At the SC09 supercomputing conference in Portland, Orelando, an interdisciplinary team of researchers at IBM Wednesday announced the so-called “Blue Matter” – a landmark software platform for neuroscience modeling.
Presenting their ‘cognitive computing’-related paper at the conference, the researchers, from five universities and the Lawrence Berkeley National Laboratory, described their extraordinarily analogous cortical simulator, C2, which they claim can simulate a brain with nearly 4.5 percent the cerebral cortex capacity of a human brain.
Noting that the brain is almost the equivalent of a cat’s brain capacity, the researchers elaborated that the brain had been simulated with 1 billion neurons and 10 trillion synapses, after teaming up archived magnetic resonance imaging (MRI) scan data and bringing it together on a Blue Gene P Supercomputer.
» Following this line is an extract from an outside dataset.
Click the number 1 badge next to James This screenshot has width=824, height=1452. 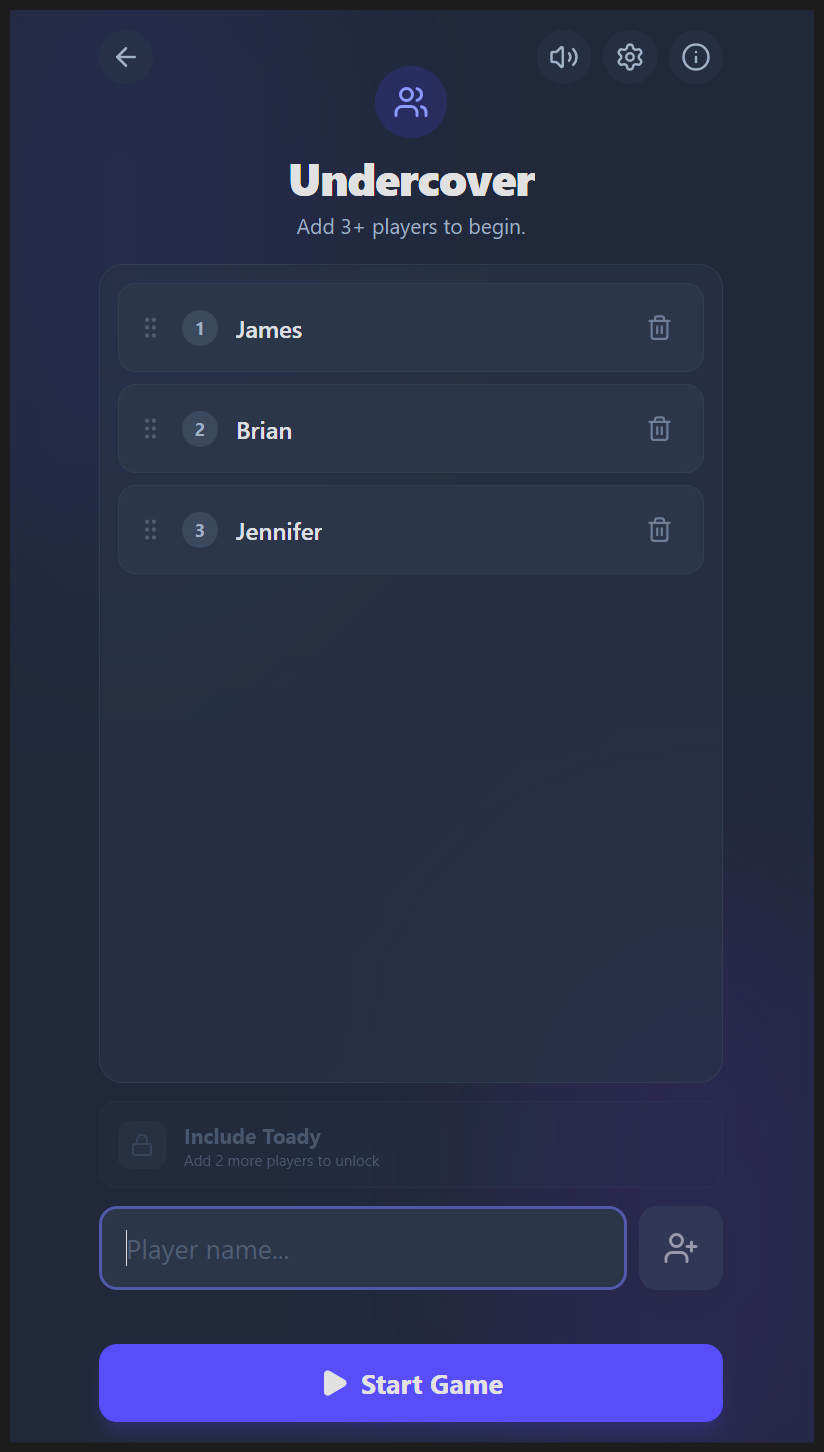pos(200,328)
Commenting on the development, Dharmendra Modha - IBM’s head of the project – said: “This is a tool of unprecedented scale. It allows us to probe deeper into how the brain works and how we could build something like it, and it could lead to new dynamics for computing that we've been pursuing for more than 60 years.”
The singular project, which received a $20-million part funding from the research wing of the Department of Defense, essentially aimed at mining the brain for tricks that could be used to ape its cognitive abilities and its ultra-low energy use in chips and software of the future.